** Problem description **
Can you give every line of the records below as a JSON list of strings, one string per line, with blank lines left out?
(begin)
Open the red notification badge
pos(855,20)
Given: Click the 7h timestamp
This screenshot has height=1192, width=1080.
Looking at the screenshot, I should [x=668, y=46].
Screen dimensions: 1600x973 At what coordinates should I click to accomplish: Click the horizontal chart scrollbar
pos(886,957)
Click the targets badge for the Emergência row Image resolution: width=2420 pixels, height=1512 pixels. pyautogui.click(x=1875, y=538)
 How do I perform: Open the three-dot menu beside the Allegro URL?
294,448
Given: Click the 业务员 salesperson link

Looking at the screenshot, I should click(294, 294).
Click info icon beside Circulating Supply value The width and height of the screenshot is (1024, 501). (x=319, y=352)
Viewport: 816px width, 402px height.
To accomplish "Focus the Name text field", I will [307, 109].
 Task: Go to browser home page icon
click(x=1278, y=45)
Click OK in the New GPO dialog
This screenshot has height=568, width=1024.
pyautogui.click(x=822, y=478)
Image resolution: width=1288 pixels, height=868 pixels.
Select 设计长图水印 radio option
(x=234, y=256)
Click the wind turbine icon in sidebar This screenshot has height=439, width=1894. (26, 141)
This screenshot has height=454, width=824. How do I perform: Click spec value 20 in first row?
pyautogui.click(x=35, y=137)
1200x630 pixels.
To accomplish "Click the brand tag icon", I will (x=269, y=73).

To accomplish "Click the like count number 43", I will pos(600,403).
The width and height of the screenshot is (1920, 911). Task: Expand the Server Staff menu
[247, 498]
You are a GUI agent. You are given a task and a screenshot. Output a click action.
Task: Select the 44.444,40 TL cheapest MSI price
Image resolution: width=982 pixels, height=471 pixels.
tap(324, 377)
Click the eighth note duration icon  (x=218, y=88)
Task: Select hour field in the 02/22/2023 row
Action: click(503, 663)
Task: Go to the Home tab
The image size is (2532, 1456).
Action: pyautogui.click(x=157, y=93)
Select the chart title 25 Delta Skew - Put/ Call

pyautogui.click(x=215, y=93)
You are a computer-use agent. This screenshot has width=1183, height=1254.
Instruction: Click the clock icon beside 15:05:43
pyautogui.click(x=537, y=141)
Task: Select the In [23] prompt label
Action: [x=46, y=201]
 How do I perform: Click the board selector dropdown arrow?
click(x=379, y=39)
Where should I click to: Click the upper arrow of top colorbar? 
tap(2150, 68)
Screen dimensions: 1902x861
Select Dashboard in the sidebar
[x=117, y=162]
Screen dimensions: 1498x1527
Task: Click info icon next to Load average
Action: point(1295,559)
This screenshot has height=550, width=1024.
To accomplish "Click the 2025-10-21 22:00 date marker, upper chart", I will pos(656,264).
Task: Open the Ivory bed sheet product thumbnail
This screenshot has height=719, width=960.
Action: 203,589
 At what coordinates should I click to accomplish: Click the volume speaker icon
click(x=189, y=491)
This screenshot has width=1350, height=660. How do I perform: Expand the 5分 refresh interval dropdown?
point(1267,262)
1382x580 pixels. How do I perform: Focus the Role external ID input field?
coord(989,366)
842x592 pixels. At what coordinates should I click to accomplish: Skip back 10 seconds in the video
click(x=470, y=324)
(end)
** Solution for this task **
[
  "Open the red notification badge",
  "pos(855,20)",
  "Given: Click the 7h timestamp",
  "This screenshot has height=1192, width=1080.",
  "Looking at the screenshot, I should [x=668, y=46].",
  "Screen dimensions: 1600x973 At what coordinates should I click to accomplish: Click the horizontal chart scrollbar",
  "pos(886,957)",
  "Click the targets badge for the Emergência row Image resolution: width=2420 pixels, height=1512 pixels. pyautogui.click(x=1875, y=538)",
  " How do I perform: Open the three-dot menu beside the Allegro URL?",
  "294,448",
  "Given: Click the 业务员 salesperson link",
  "Looking at the screenshot, I should click(294, 294).",
  "Click info icon beside Circulating Supply value The width and height of the screenshot is (1024, 501). (x=319, y=352)",
  "Viewport: 816px width, 402px height.",
  "To accomplish \"Focus the Name text field\", I will [307, 109].",
  " Task: Go to browser home page icon",
  "click(x=1278, y=45)",
  "Click OK in the New GPO dialog",
  "This screenshot has height=568, width=1024.",
  "pyautogui.click(x=822, y=478)",
  "Image resolution: width=1288 pixels, height=868 pixels.",
  "Select 设计长图水印 radio option",
  "(x=234, y=256)",
  "Click the wind turbine icon in sidebar This screenshot has height=439, width=1894. (26, 141)",
  "This screenshot has height=454, width=824. How do I perform: Click spec value 20 in first row?",
  "pyautogui.click(x=35, y=137)",
  "1200x630 pixels.",
  "To accomplish \"Click the brand tag icon\", I will (x=269, y=73).",
  "To accomplish \"Click the like count number 43\", I will pos(600,403).",
  "The width and height of the screenshot is (1920, 911). Task: Expand the Server Staff menu",
  "[247, 498]",
  "You are a GUI agent. You are given a task and a screenshot. Output a click action.",
  "Task: Select the 44.444,40 TL cheapest MSI price",
  "Image resolution: width=982 pixels, height=471 pixels.",
  "tap(324, 377)",
  "Click the eighth note duration icon  (x=218, y=88)",
  "Task: Select hour field in the 02/22/2023 row",
  "Action: click(503, 663)",
  "Task: Go to the Home tab",
  "The image size is (2532, 1456).",
  "Action: pyautogui.click(x=157, y=93)",
  "Select the chart title 25 Delta Skew - Put/ Call",
  "pyautogui.click(x=215, y=93)",
  "You are a computer-use agent. This screenshot has width=1183, height=1254.",
  "Instruction: Click the clock icon beside 15:05:43",
  "pyautogui.click(x=537, y=141)",
  "Task: Select the In [23] prompt label",
  "Action: [x=46, y=201]",
  " How do I perform: Click the board selector dropdown arrow?",
  "click(x=379, y=39)",
  "Where should I click to: Click the upper arrow of top colorbar? ",
  "tap(2150, 68)",
  "Screen dimensions: 1902x861",
  "Select Dashboard in the sidebar",
  "[x=117, y=162]",
  "Screen dimensions: 1498x1527",
  "Task: Click info icon next to Load average",
  "Action: point(1295,559)",
  "This screenshot has height=550, width=1024.",
  "To accomplish \"Click the 2025-10-21 22:00 date marker, upper chart\", I will pos(656,264).",
  "Task: Open the Ivory bed sheet product thumbnail",
  "This screenshot has height=719, width=960.",
  "Action: 203,589",
  " At what coordinates should I click to accomplish: Click the volume speaker icon",
  "click(x=189, y=491)",
  "This screenshot has width=1350, height=660. How do I perform: Expand the 5分 refresh interval dropdown?",
  "point(1267,262)",
  "1382x580 pixels. How do I perform: Focus the Role external ID input field?",
  "coord(989,366)",
  "842x592 pixels. At what coordinates should I click to accomplish: Skip back 10 seconds in the video",
  "click(x=470, y=324)"
]